Task description:
From the line containing "Task: Open the Sale Information tab" to the final line of the material below, return every line exactly. Do not include pictures.

Records shown:
▼▼▼

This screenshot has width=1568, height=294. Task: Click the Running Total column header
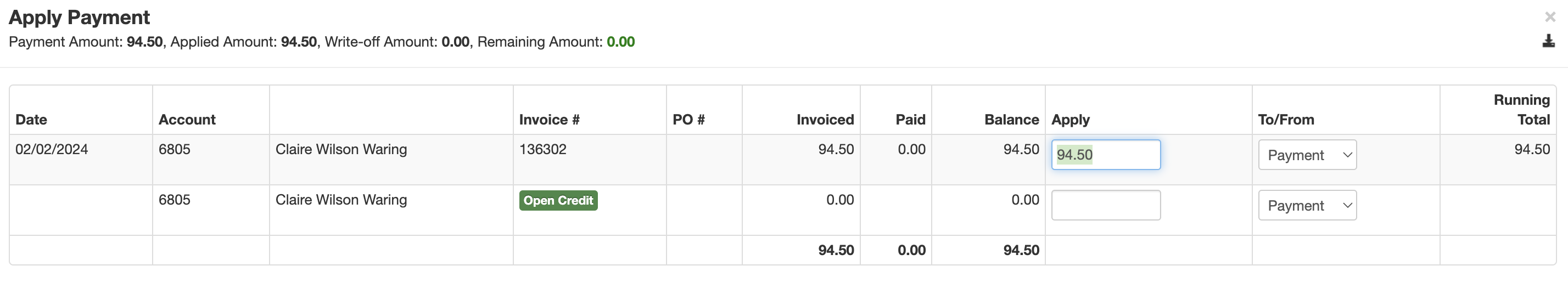(1521, 110)
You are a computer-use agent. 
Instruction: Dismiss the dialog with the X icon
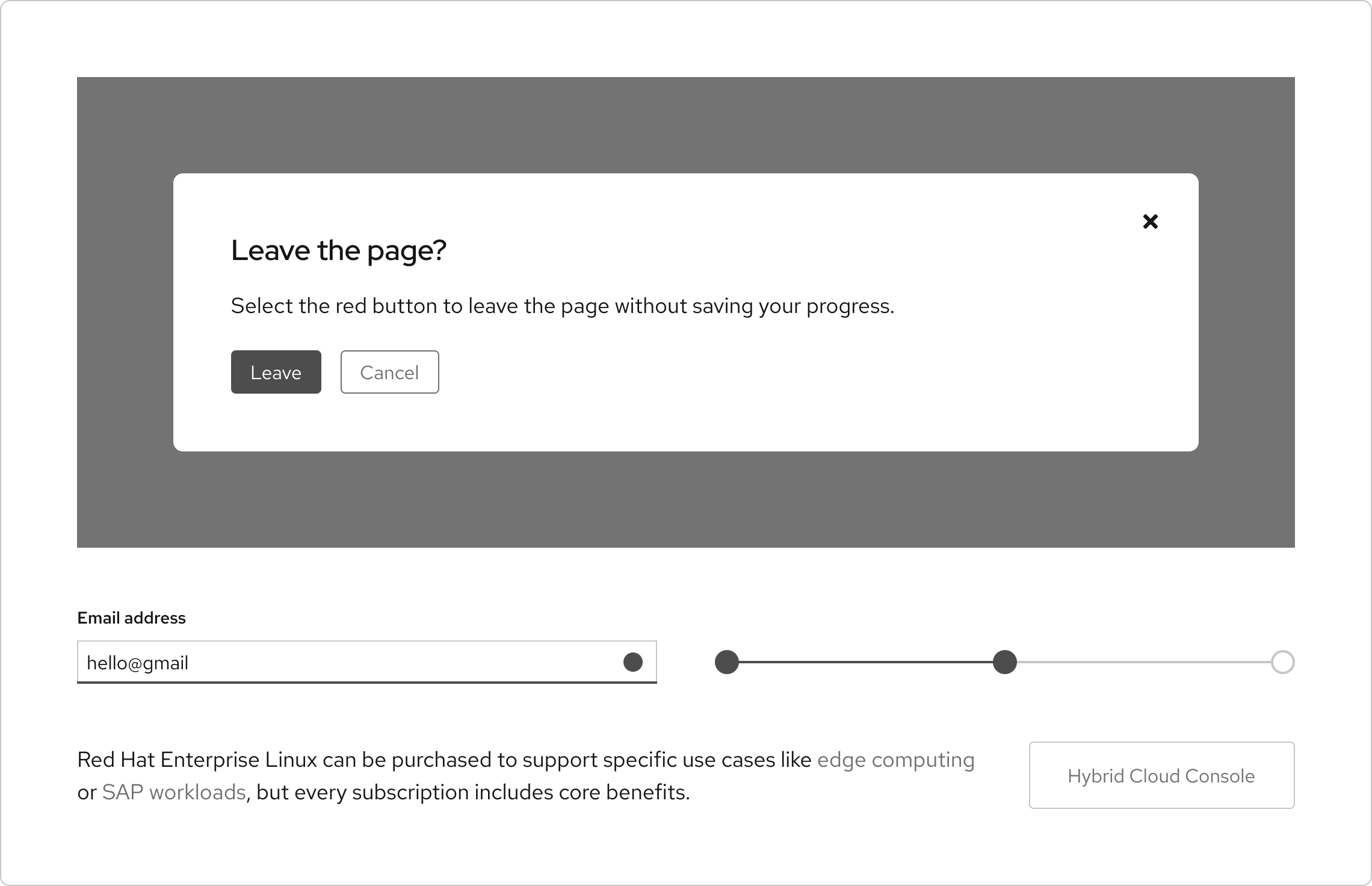tap(1150, 222)
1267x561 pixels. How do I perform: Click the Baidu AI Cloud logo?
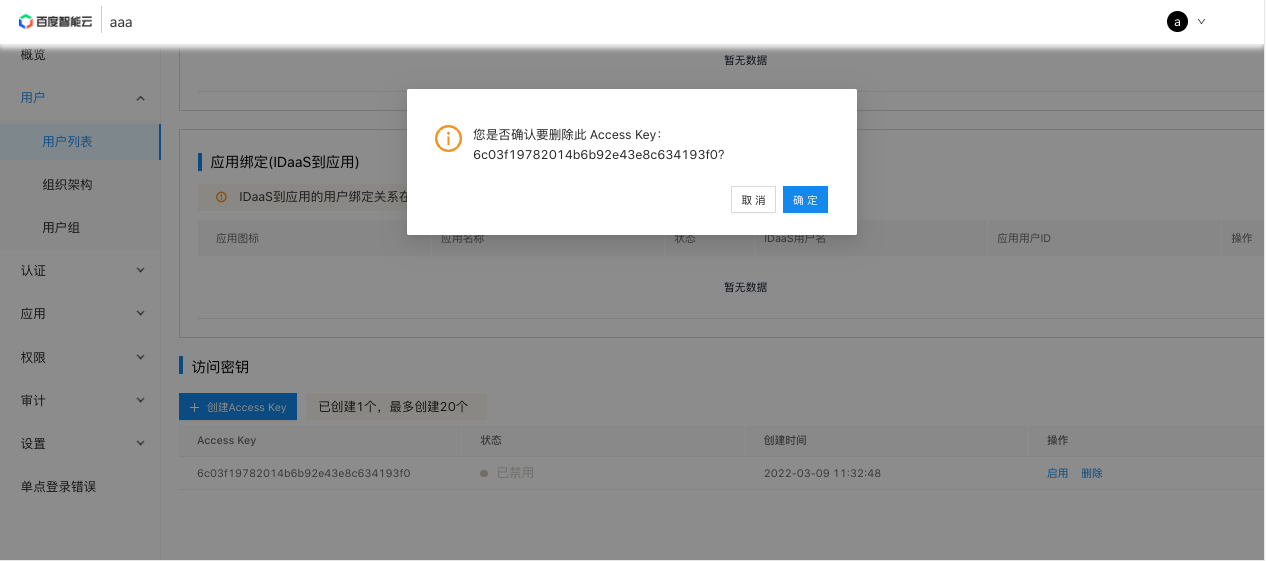click(x=55, y=21)

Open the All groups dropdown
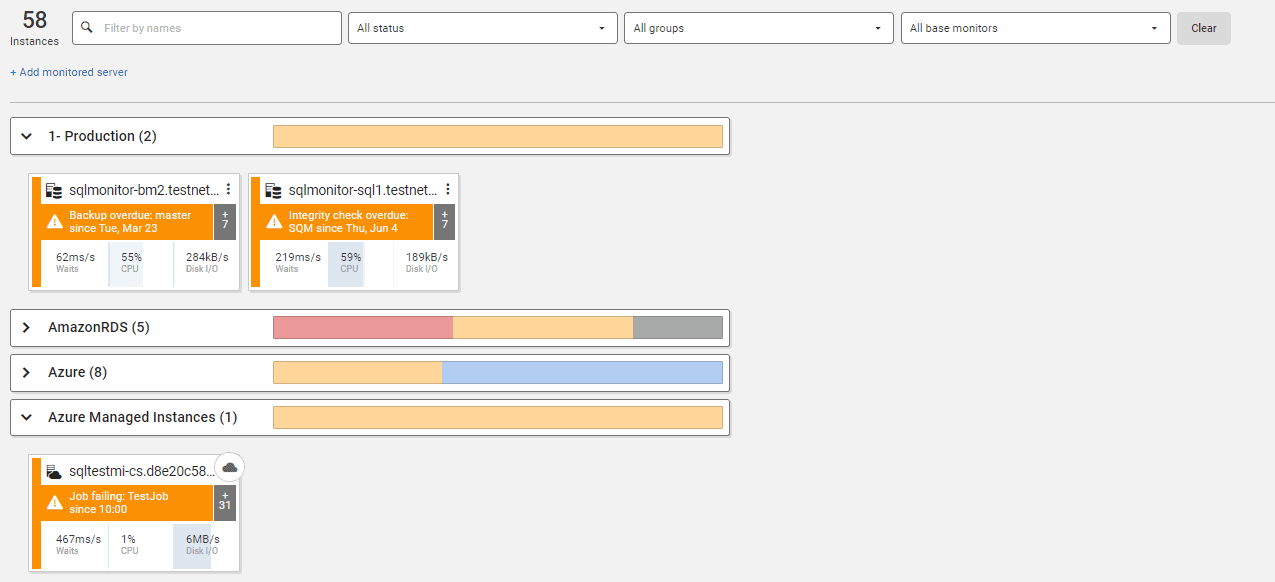click(x=758, y=28)
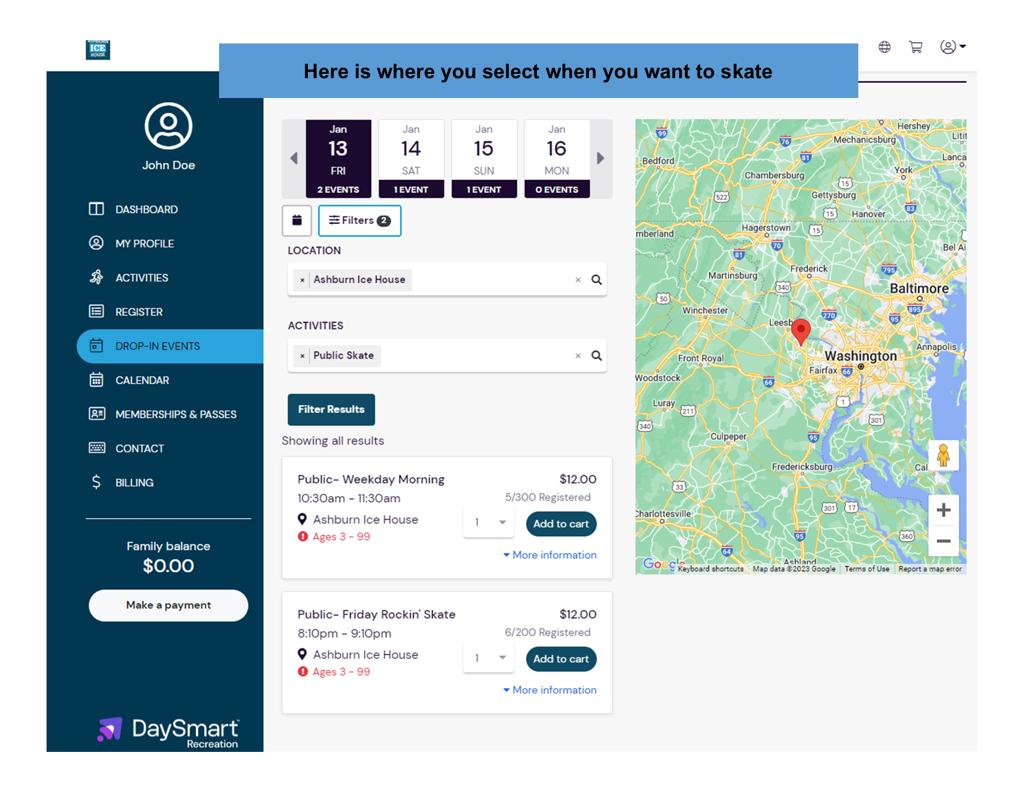The image size is (1024, 791).
Task: Open the shopping cart icon
Action: pyautogui.click(x=915, y=47)
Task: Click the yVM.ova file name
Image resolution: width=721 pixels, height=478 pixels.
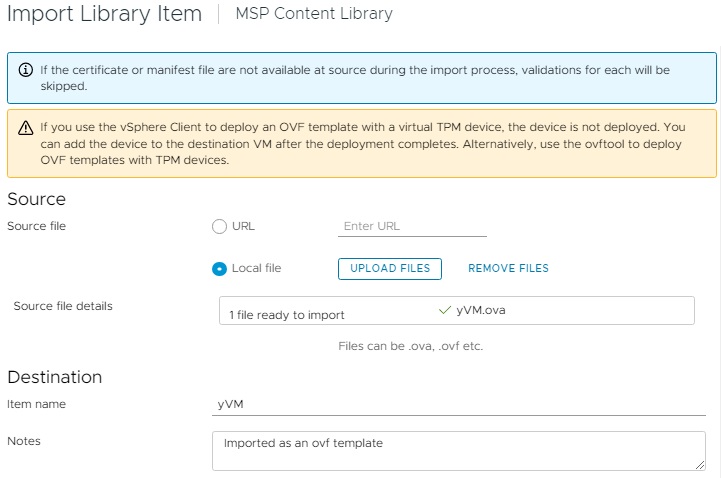Action: (479, 310)
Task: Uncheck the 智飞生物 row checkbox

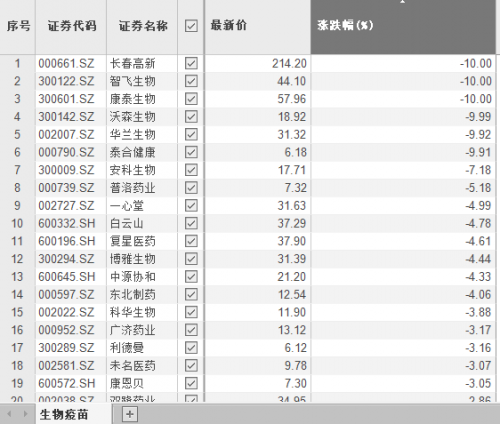Action: [x=191, y=81]
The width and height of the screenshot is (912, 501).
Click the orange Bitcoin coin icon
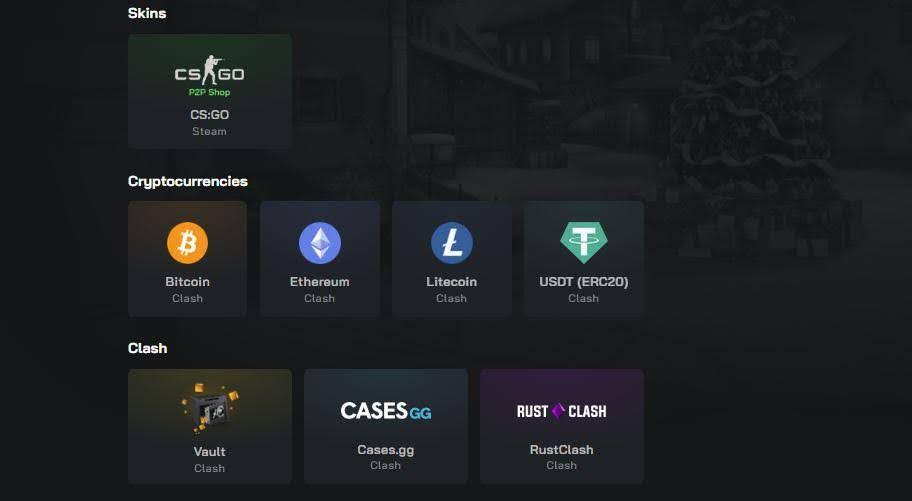pos(187,243)
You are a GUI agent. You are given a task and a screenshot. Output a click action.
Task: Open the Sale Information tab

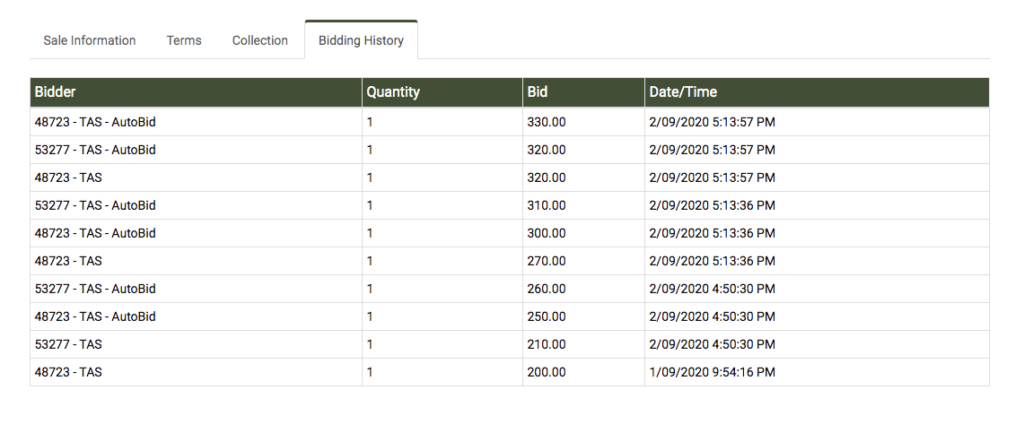pos(89,41)
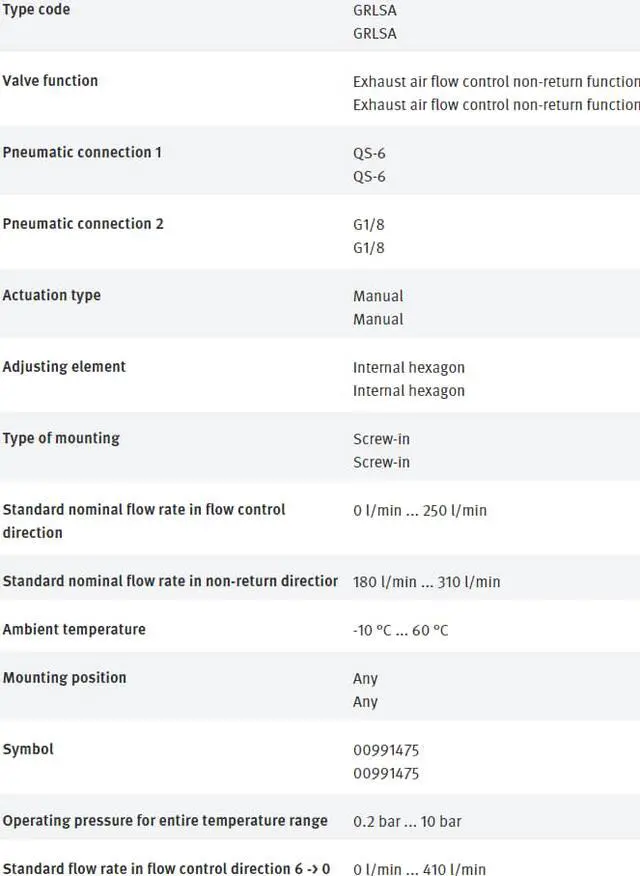640x876 pixels.
Task: Select the Type of mounting label
Action: [61, 438]

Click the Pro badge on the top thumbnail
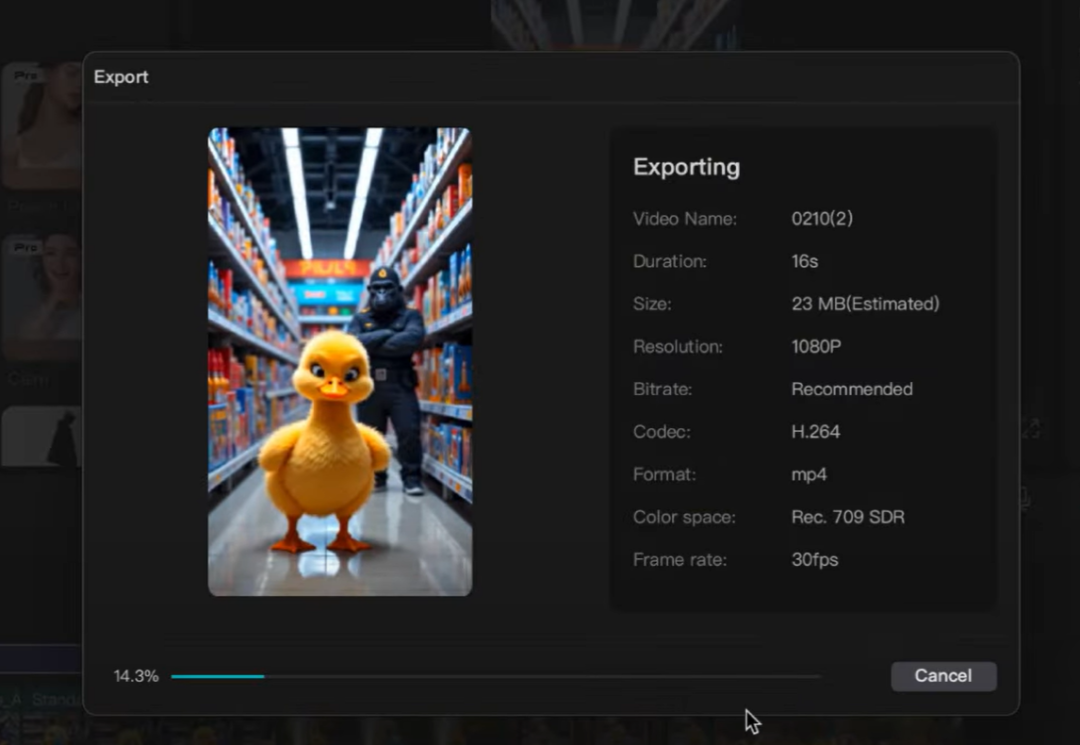coord(25,75)
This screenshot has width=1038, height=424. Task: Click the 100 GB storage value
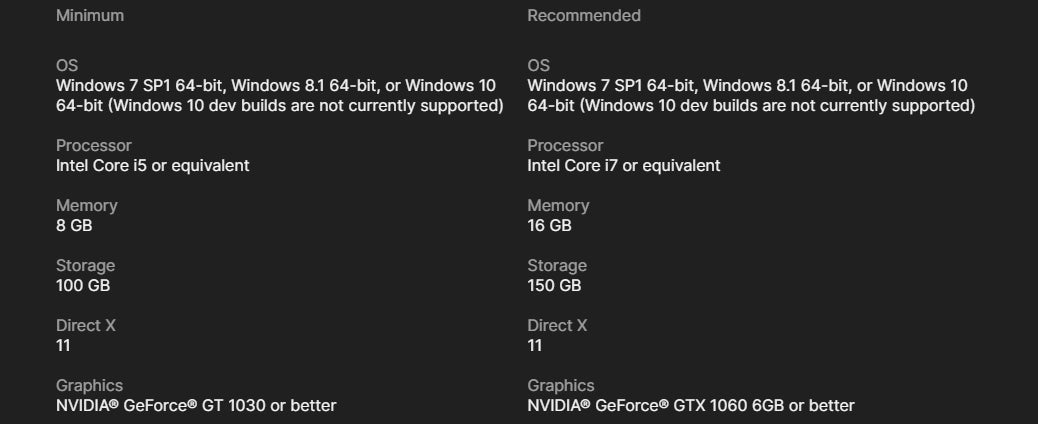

▲▲▲

Final answer:
Task: Open the Sale Information tab

pos(89,41)
640x876 pixels.
Task: Select the Type of mounting label
Action: [61, 438]

Click the Pro badge on the top thumbnail
coord(25,75)
This screenshot has width=1038, height=424. Task: Click the 100 GB storage value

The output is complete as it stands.